─── INFORMATION GIVEN ───

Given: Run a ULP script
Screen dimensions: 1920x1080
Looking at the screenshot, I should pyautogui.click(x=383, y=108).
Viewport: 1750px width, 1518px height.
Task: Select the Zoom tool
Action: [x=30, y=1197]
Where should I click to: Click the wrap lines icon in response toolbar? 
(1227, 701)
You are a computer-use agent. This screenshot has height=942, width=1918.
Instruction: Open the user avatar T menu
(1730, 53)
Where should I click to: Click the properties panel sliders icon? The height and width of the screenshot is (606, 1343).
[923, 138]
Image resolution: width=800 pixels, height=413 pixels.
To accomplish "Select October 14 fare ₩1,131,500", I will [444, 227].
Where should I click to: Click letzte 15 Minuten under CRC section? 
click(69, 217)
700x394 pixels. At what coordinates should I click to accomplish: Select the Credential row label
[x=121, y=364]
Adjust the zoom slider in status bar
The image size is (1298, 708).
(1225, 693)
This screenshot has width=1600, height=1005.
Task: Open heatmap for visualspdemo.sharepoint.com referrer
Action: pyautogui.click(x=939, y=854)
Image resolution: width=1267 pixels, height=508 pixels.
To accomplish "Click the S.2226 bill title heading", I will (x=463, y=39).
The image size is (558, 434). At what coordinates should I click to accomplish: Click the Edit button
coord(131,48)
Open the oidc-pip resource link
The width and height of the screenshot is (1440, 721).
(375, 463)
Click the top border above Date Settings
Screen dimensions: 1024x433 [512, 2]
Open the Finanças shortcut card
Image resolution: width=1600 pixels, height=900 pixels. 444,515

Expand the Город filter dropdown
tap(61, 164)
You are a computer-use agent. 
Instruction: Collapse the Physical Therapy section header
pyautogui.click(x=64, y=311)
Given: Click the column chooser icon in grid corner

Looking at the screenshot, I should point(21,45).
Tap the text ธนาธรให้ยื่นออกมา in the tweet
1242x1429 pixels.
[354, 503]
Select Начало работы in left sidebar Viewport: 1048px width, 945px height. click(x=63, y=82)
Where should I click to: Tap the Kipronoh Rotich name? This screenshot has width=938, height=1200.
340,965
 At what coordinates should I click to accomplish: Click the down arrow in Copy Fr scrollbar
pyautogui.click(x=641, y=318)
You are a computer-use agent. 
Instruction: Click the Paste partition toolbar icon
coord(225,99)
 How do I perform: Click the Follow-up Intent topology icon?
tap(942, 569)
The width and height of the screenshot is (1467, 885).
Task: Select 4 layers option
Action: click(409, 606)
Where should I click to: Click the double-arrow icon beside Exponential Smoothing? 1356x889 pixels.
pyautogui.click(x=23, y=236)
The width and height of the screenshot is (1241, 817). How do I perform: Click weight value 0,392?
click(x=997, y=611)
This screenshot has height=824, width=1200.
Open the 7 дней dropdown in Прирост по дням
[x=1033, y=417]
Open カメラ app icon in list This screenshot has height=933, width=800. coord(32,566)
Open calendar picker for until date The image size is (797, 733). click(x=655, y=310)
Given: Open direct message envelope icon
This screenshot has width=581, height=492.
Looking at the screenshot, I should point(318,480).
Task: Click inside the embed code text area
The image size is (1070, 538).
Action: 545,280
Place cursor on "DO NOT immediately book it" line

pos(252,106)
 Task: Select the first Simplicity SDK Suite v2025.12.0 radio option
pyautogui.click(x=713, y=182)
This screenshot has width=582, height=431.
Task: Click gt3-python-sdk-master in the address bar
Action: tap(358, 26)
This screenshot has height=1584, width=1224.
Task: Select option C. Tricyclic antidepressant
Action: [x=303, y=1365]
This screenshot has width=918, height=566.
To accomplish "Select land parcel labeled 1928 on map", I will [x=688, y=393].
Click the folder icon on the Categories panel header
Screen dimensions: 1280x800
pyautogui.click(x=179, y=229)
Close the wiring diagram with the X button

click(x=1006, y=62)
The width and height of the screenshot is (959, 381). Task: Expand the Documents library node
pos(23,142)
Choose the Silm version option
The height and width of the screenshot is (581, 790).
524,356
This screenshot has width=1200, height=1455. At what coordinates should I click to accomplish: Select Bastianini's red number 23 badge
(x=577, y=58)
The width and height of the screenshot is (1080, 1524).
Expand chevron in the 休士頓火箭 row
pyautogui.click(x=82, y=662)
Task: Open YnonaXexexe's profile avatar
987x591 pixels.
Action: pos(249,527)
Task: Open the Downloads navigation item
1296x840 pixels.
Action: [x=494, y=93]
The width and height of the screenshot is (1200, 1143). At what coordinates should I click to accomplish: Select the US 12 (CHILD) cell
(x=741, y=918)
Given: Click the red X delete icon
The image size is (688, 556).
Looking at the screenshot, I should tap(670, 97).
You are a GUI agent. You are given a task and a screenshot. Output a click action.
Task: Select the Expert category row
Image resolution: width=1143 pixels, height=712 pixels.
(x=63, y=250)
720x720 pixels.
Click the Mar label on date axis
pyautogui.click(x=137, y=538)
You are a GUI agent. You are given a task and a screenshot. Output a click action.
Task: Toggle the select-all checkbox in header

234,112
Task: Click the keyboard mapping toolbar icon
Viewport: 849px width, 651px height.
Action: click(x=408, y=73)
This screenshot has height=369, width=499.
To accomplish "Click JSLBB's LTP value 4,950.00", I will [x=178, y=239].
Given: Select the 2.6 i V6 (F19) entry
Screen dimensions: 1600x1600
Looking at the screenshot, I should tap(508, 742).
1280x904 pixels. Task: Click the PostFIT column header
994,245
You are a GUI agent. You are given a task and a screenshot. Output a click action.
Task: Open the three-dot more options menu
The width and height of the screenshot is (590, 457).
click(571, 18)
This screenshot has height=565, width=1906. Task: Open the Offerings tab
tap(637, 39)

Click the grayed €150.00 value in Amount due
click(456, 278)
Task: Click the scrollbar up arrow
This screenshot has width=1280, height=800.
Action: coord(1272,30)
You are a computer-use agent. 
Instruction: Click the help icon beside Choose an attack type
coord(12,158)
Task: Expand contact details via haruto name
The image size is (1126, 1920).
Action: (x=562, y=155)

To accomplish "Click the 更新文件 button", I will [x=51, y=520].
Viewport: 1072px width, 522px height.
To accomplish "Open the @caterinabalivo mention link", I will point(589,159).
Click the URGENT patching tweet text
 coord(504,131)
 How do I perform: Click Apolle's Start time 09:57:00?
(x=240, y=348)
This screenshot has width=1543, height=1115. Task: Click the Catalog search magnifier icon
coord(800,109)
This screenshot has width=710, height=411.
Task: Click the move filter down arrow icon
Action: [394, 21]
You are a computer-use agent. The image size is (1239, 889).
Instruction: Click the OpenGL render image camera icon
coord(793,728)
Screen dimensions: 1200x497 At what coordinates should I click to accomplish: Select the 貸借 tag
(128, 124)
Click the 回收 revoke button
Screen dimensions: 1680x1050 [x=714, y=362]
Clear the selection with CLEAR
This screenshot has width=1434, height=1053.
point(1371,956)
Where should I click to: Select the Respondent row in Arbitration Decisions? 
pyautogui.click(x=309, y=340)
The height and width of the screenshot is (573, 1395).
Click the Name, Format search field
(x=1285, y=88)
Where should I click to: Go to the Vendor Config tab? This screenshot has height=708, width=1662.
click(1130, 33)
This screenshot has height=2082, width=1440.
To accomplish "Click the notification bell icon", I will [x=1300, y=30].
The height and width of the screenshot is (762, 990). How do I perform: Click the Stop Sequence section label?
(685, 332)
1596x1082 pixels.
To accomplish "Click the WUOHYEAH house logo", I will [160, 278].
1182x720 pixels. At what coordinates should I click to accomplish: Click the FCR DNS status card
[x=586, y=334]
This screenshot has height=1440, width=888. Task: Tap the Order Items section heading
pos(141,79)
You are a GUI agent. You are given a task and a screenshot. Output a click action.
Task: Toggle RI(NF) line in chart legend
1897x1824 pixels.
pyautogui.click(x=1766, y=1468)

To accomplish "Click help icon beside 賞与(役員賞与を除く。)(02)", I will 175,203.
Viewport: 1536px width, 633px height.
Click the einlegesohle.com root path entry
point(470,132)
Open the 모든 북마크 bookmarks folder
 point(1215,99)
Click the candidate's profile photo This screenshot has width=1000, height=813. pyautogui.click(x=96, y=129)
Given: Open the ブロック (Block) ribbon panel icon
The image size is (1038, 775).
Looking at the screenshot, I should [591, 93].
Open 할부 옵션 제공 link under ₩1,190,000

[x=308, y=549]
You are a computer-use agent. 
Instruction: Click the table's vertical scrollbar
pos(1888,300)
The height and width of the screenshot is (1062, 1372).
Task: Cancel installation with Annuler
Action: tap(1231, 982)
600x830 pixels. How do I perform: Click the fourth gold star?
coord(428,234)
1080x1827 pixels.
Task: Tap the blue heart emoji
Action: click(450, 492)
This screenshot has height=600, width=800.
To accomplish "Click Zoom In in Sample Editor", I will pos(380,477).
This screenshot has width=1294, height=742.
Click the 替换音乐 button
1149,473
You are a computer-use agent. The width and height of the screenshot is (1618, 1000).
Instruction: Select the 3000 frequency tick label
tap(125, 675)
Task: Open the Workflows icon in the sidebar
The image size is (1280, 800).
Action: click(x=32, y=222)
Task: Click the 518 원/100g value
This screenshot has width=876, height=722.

───

◆ **ASSIGNMENT**
Exactly as they stand, please print the lines from the first line of the records above down to the line that includes "You are a computer-use agent. This", both of those included and no others.

◆ **WRITTEN ANSWER**
Given: Run a ULP script
Screen dimensions: 1920x1080
Looking at the screenshot, I should pyautogui.click(x=383, y=108).
Viewport: 1750px width, 1518px height.
Task: Select the Zoom tool
Action: [x=30, y=1197]
Where should I click to: Click the wrap lines icon in response toolbar? 
(1227, 701)
You are a computer-use agent. This screenshot has height=942, width=1918.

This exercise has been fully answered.